Irresponsables

On se souvient encore de la phrase énoncée par Georgina Dufoix, alors ministre des Affaires sociales en 1991 dans l’affaire dite du « sang contaminé » selon laquelle elle s’estimait « responsable, mais non coupable ». À l’époque, l’expression avait provoqué un tollé, en semblant indiquer que l’on pouvait s’exonérer des suites judiciaires éventuelles de ses actes politiques, du moment que l’on n’avait pas d’intention malveillante. On attendait avec intérêt la réaction du ministre de l’Intérieur, Gérald Darmanin, après les propos polémiques de son directeur général de la police nationale, Frédéric Veaux, opposé à la détention provisoire de tout policier mis en cause dans son activité professionnelle.

Contrairement à son collègue Garde des Sceaux, Éric Dupont-Moretti, à la Première ministre et son supérieur hiérarchique, le Président de la République, ainsi que tous les membres du gouvernement qui ont eu l’occasion de s’exprimer, Gérald Darmanin s’est abstenu soigneusement de rappeler que « nul n’était au-dessus des lois ». Au contraire, il a soutenu sans réserve son DGPN ainsi que l’ensemble des forces de l’ordre, dont il a reçu longuement les responsables syndicaux, semblant accréditer la thèse d’un achat de la paix sociale, quel que soit le prix à payer. Selon les syndicats, le ministre serait prêt à envisager une modification de la loi « pour revenir sur la détention provisoire d’un policier agissant en mission ». Encore faudra-t-il dégager une majorité pour voter une telle disposition, et passer l’obstacle du Conseil Constitutionnel, tant ce serait une dérogation évidente au principe d’égalité devant la loi qui prévaut dans notre système actuellement.

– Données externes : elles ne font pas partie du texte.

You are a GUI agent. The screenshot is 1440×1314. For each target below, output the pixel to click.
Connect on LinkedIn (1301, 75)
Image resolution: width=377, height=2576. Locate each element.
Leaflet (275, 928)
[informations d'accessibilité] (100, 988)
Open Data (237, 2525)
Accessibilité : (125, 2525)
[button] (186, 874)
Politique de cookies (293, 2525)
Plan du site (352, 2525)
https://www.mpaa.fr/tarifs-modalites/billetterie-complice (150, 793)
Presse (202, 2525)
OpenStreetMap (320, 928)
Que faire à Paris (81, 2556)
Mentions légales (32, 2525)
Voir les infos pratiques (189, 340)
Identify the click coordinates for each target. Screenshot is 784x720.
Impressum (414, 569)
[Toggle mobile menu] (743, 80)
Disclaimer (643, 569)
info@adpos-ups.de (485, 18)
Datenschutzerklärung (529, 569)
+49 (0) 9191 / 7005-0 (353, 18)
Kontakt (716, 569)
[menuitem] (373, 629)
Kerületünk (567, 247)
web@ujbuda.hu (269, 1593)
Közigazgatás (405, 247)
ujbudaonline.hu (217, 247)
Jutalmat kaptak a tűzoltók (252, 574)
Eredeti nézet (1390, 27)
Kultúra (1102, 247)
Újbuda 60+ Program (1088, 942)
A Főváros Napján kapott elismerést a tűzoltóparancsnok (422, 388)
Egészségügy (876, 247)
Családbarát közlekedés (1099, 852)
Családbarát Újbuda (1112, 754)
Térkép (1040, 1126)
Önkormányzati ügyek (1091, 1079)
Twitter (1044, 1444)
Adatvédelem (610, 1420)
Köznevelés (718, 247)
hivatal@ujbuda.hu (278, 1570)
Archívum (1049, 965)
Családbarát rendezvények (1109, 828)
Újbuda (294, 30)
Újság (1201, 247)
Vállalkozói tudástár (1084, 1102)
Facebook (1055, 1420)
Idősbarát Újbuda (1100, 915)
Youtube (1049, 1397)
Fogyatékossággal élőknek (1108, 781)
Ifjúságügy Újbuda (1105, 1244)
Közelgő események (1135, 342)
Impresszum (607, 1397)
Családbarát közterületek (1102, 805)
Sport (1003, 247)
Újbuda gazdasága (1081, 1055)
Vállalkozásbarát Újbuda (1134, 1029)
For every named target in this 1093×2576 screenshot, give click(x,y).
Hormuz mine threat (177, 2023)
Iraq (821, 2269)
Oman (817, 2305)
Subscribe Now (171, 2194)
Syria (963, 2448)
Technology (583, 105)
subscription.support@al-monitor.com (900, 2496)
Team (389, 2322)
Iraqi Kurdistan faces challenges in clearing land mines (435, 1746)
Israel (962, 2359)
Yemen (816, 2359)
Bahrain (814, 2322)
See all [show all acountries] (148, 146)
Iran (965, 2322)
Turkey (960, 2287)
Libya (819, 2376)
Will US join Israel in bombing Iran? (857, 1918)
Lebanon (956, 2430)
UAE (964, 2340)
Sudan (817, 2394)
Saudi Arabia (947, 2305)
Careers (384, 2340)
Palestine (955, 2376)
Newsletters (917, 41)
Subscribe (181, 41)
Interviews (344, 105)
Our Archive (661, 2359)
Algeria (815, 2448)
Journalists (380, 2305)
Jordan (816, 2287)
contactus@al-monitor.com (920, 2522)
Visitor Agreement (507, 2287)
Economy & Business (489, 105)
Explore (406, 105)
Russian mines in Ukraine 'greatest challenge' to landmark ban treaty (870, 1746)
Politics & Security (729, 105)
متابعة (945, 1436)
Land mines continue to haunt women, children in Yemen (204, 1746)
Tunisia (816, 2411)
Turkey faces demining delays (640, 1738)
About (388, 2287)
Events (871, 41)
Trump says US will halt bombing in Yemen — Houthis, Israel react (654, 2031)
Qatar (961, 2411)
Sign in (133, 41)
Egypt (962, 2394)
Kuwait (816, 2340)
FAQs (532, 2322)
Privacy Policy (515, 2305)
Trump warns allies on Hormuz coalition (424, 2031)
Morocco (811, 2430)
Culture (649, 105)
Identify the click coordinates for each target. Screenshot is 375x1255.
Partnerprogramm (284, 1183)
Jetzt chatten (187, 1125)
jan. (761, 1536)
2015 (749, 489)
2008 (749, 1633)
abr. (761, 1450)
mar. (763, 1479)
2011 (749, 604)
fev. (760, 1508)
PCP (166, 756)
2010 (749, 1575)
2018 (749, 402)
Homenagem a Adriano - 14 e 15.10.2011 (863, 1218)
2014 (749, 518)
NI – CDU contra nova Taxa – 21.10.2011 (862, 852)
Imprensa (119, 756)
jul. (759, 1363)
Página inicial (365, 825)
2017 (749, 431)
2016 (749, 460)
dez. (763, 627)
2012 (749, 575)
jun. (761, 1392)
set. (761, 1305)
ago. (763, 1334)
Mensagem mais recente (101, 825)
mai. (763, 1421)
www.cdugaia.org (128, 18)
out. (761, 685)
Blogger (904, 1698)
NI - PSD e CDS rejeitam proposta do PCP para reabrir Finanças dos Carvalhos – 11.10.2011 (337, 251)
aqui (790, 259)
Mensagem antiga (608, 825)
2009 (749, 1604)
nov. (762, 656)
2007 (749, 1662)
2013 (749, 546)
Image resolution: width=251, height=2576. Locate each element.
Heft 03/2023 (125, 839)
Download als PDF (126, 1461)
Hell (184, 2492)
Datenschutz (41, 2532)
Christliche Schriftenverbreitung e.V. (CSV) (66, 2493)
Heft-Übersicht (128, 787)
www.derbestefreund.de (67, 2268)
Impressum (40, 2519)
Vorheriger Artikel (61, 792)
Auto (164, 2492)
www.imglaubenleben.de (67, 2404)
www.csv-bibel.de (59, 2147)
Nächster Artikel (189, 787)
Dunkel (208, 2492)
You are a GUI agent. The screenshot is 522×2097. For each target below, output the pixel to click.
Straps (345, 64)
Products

Les exceptions au principe de continuité de la loi sont peu nombreuses et bien définies. La plupart du temps, il s’agit de cas d’irresponsabilité. Une personne reconnue aliénée, dont le discernement est aboli ou altéré, de façon permanente ou provisoire, peut échapper à la sanction pénale et bénéficier de soins psychiatriques. De même, des enfants reconnus coupables de crimes ou de délits voient leur peine diminuée de moitié, au nom de leur excuse de minorité. Quant aux parlementaires bénéficiant d’une immunité, celle-ci n’est pas permanente, et elle est généralement levée pour permettre à la justice de statuer. Je laisse volontairement de côté le statut du chef de l’état, qui est un cas très particulier, et devrait faire l’objet d’une révision. Le plaidoyer du ministre pour accorder un statut d’exception aux policiers est basé sur la difficulté du métier en général, et en particulier dans la période actuelle. C’est un argument irrecevable. Si les forces de l’ordre sont en surchauffe, ce n’est pas un statut, mais de meilleures conditions de travail qu’il faut mettre en place. À commencer par une formation digne de ce nom, en qualité et en durée. Les commissariats, les équipements, les véhicules, etc. sont souvent obsolètes. Les effectifs insuffisants obligent à effectuer des heures supplémentaires, souvent peu ou mal rémunérées. Le ministre a du pain sur la planche.